1,4 dioxane downstream

Shamrock Environmental discharged the 1,4 dioxane on or before Aug. 7, the date that the city of Greensboro took a sample at its wastewater treatment plant that later was found to contain 957 parts per billion of 1,4 dioxane. The chemical, which dissolves easily in water, is commonly used by industry as a solvent and a solvent stabilizer. It can be found in paint strippers, varnishes and other household products.

The EPA’s cancer risk assessment for 1,4 dioxane is 0.35 parts per billion. A person drinking that level of the contaminant over a lifetime stands a 1 in 1 million chance of getting cancer. At 35 parts per billion, the risk of developing cancer increases to 1 in 10,000.

The level discovered on Aug. 23 in Pittsboro’s treated drinking water was 107 parts per billion, more than 300 times the EPA’s cancer risk assessment. The contamination found its way into the Haw River, where Pittsboro gets its drinking water, before it was detected at elevated levels weeks later in drinking water for Fayetteville, Wilmington and perhaps other cities that draw their water from the Cape Fear River.

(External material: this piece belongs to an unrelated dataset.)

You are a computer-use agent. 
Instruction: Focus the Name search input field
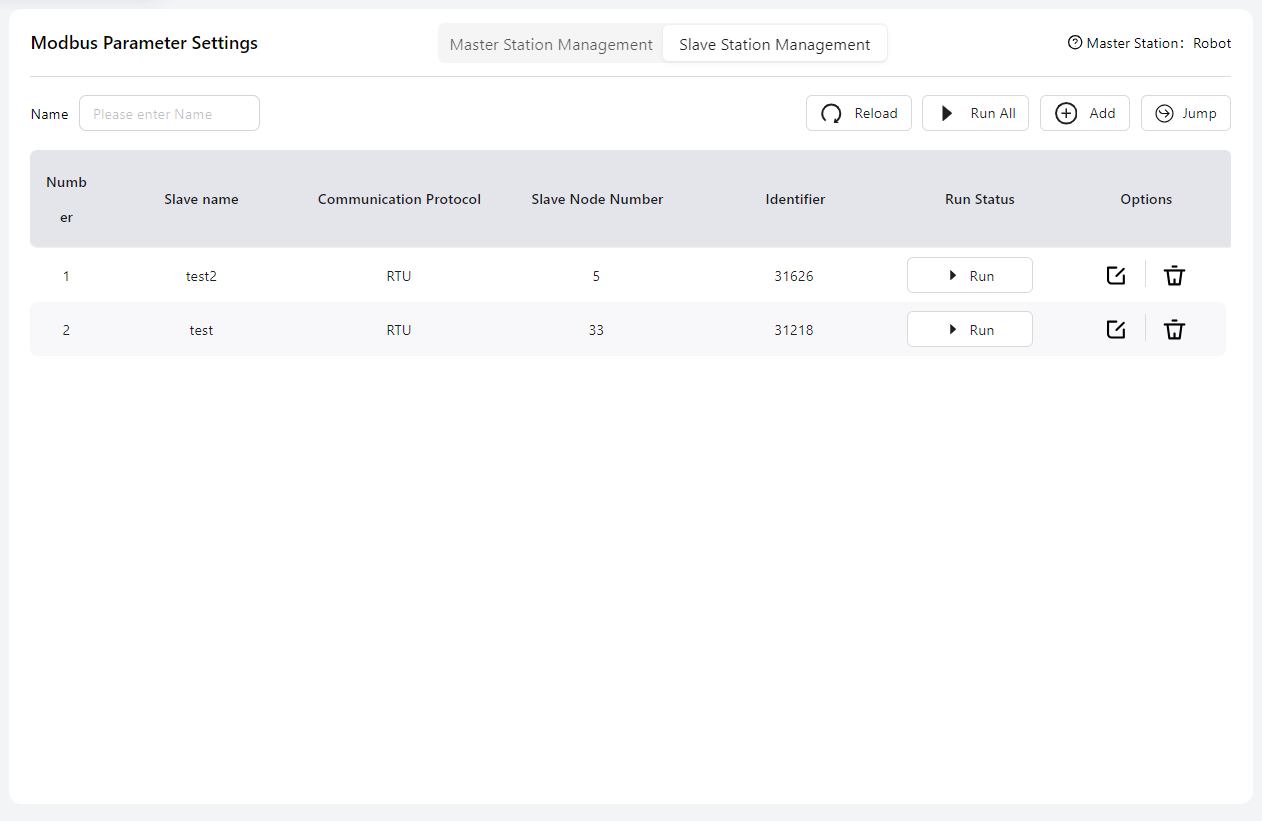[x=169, y=113]
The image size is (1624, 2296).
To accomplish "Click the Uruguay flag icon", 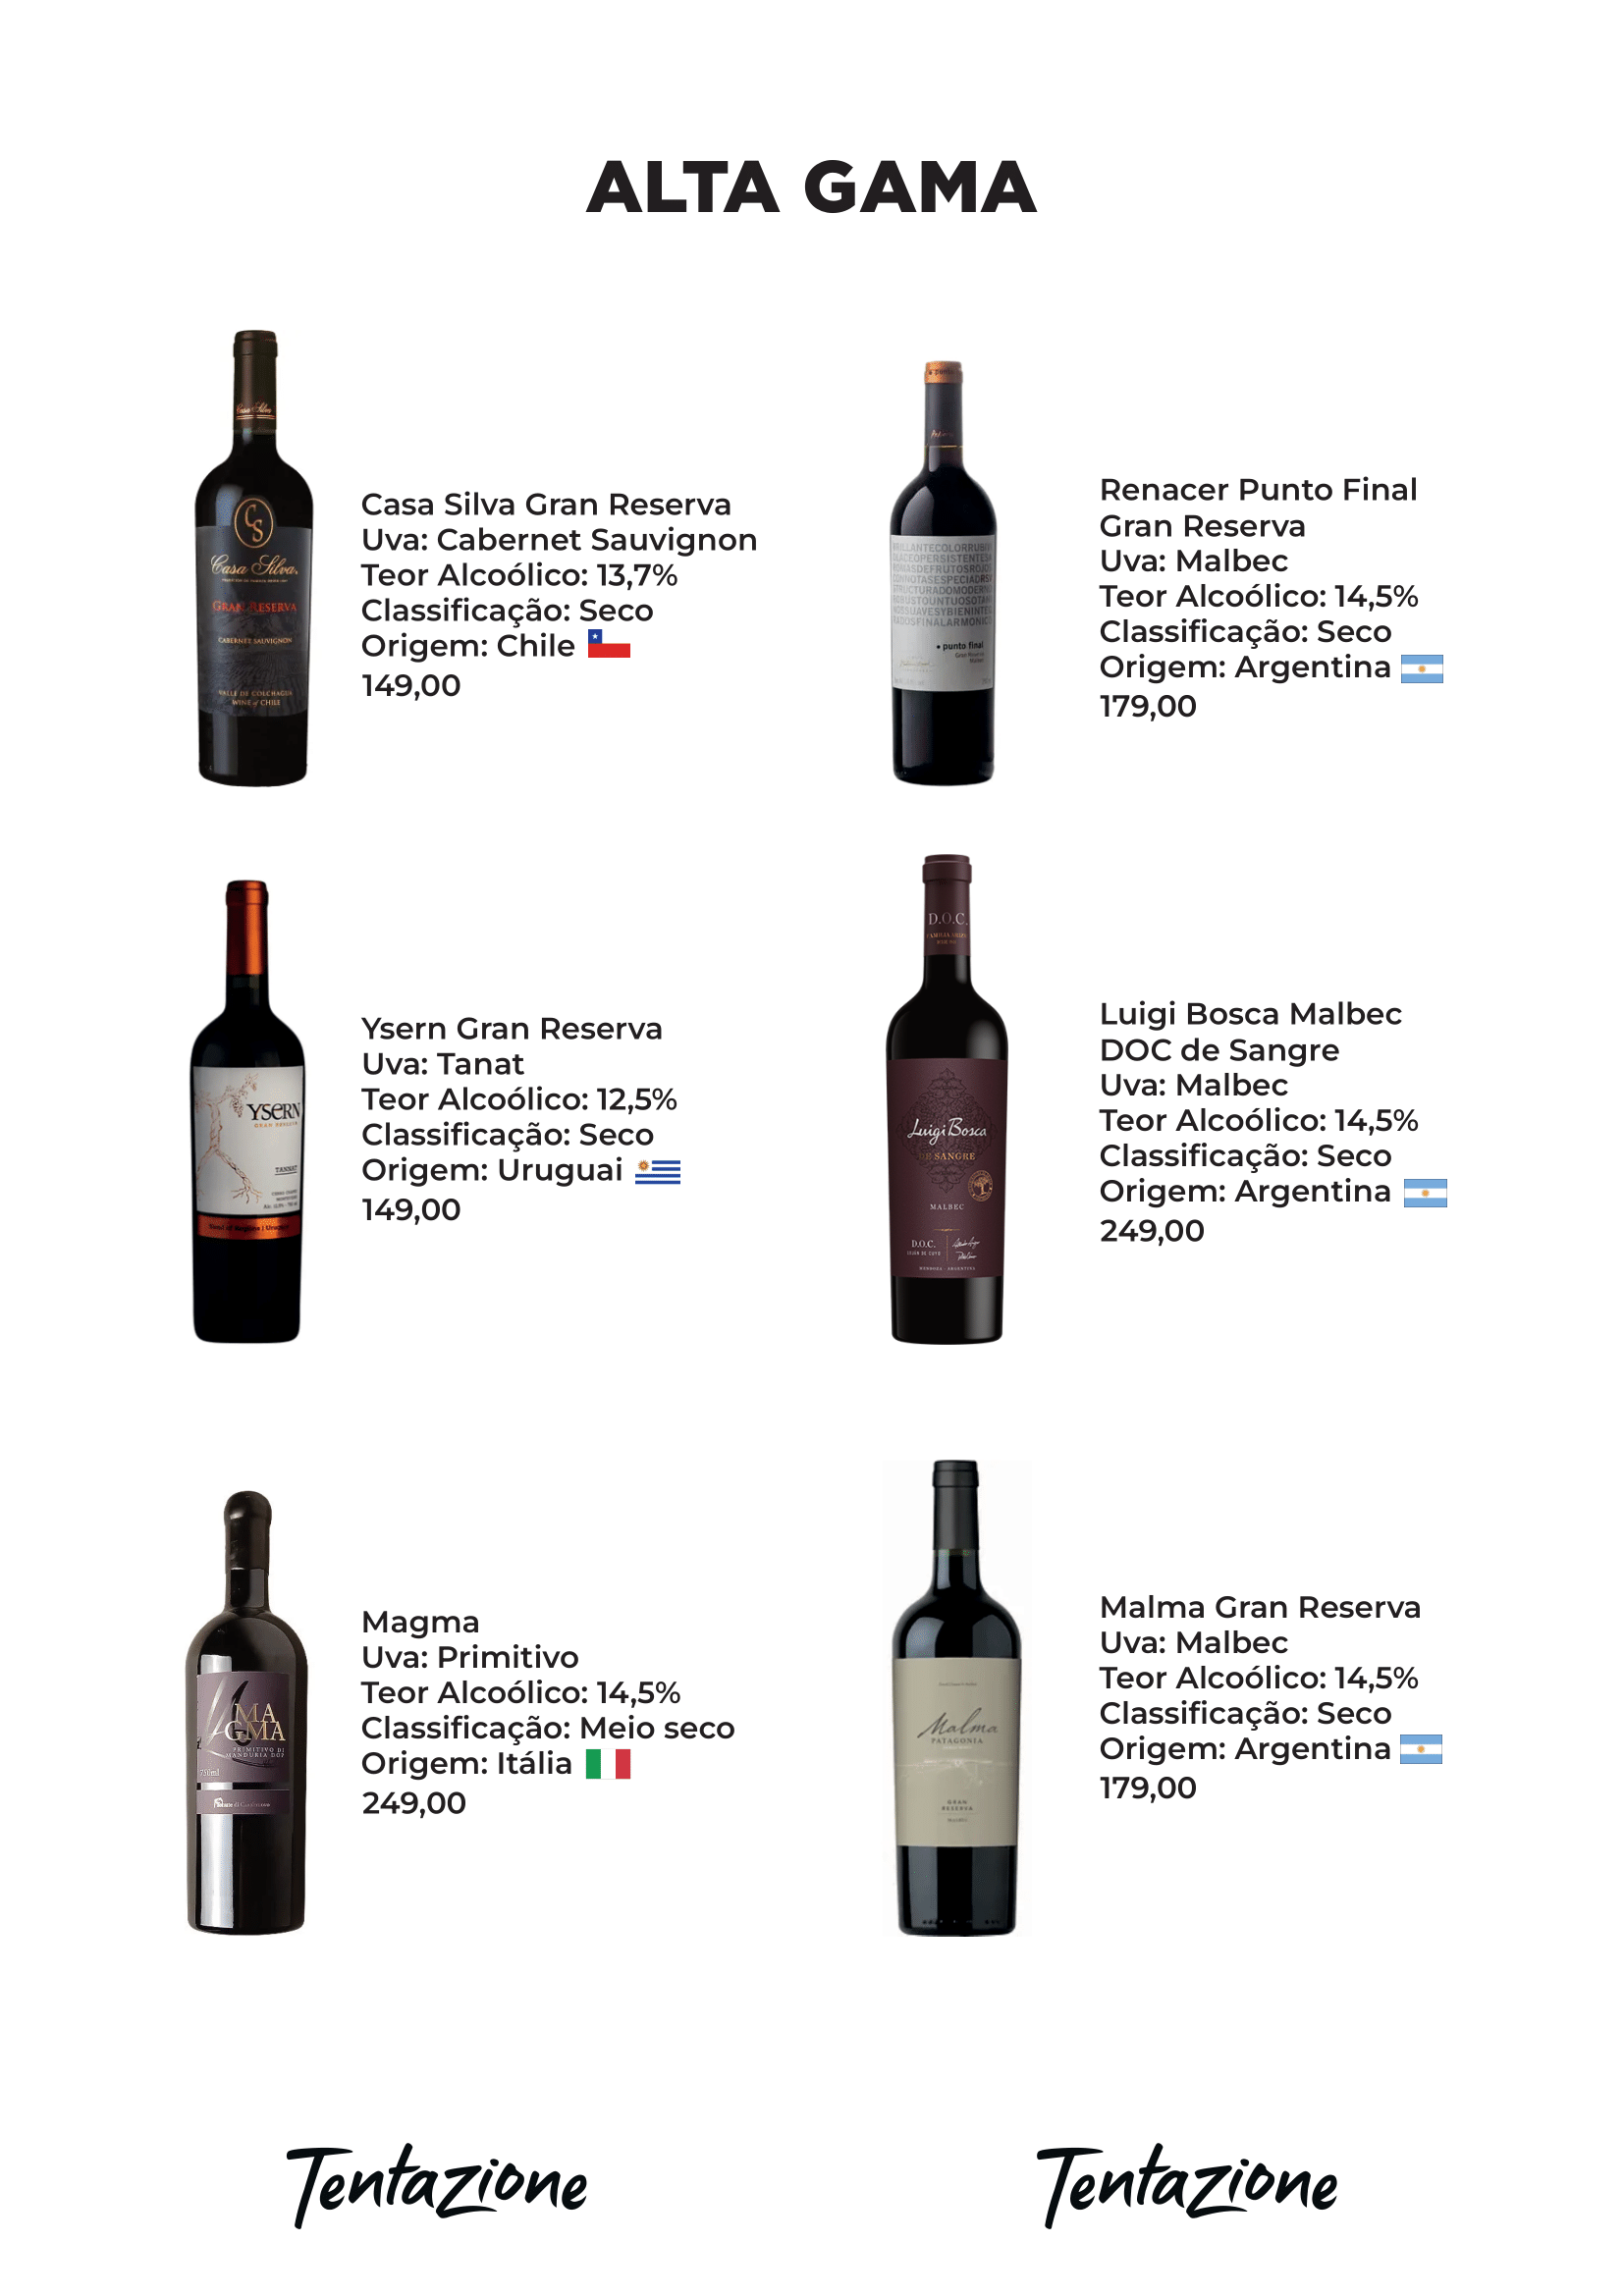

The level of 1,4 dioxane found in Fayetteville’s drinking water measured 5.9 parts per billion in September. In Wilmington, the level found in drinking water before it went through the treatment process measured 6.3 parts per billion. Levels in both cities were highly elevated. The state’s health advisory for 1,4 dioxane in surface water used for public consumption is 0.35 parts per billion, or nearly 19 times lower than what was found in Wilmington’s untreated drinking water.

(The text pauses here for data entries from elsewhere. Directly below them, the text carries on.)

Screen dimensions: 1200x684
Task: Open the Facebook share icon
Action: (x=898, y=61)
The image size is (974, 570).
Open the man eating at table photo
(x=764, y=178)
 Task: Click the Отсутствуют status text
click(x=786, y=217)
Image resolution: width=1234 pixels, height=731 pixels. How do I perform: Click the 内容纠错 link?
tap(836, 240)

There remains little research on the health effects of 1,4 dioxane to humans, but laboratory studies on animals show that repeated exposure to large amounts in drinking water, in the air or on the skin causes liver and kidney damage. The EPA is still in the process of fully evaluating the risk that 1,4 dioxane poses to the environment, animals and humans.

Utilities were unaware

According to the DEQ, Greensboro didn’t notify the state of the release of 1,4 dioxane until Sept. 27, at least a month after the city became aware of the contamination.

Wilmington officials said they learned of the spike in 1,4 dioxane on Sept. 23, four days before Greensboro notified the state. A DEQ spokeswoman said last week that by the time regulators learned of the contamination, it was too late to notify downstream utilities.

Mick Noland, the chief operations officer for the Fayetteville Public Works Commission’s Water Resources Division, said he asked the DEQ on Oct. 3 for details of the discharge. He said Monday that he still hadn’t heard from the state.

Tuesday afternoon, Noland said he was pleased that the DEQ named the company.

“Looks like we may be getting some of the transparency that’s been missing on what’s happening with the industries that are discharging the 1,4 dioxane,” Noland said in an email. “This is definitely a step in the right direction.”

Wilmington officials say elevated levels of 1,4 dioxane have been detected in their drinking water source four times this year.

It is not known what types of punishment Greensboro could face if the DEQ finds it violated the city’s industrial pretreatment program permit.

In an email, Martin said “DEQ is investigating and will take appropriate enforcement action for all identified violations of the permit held by the City of Greensboro.”

According to the city of Raleigh’s website, the pretreatment program “permits, inspects, and surveys customers who discharge industrial wastewater. Pretreatment is the treatment of industrial wastewater before sending it to the wastewater treatment plant.”

It is extremely difficult and costly to filter 1,4 dioxane out of drinking water. The Cape Fear Public Utility Authority in New Hanover County is one of only a few in North Carolina that has a filtration system capable of removing about two-thirds of the contaminant.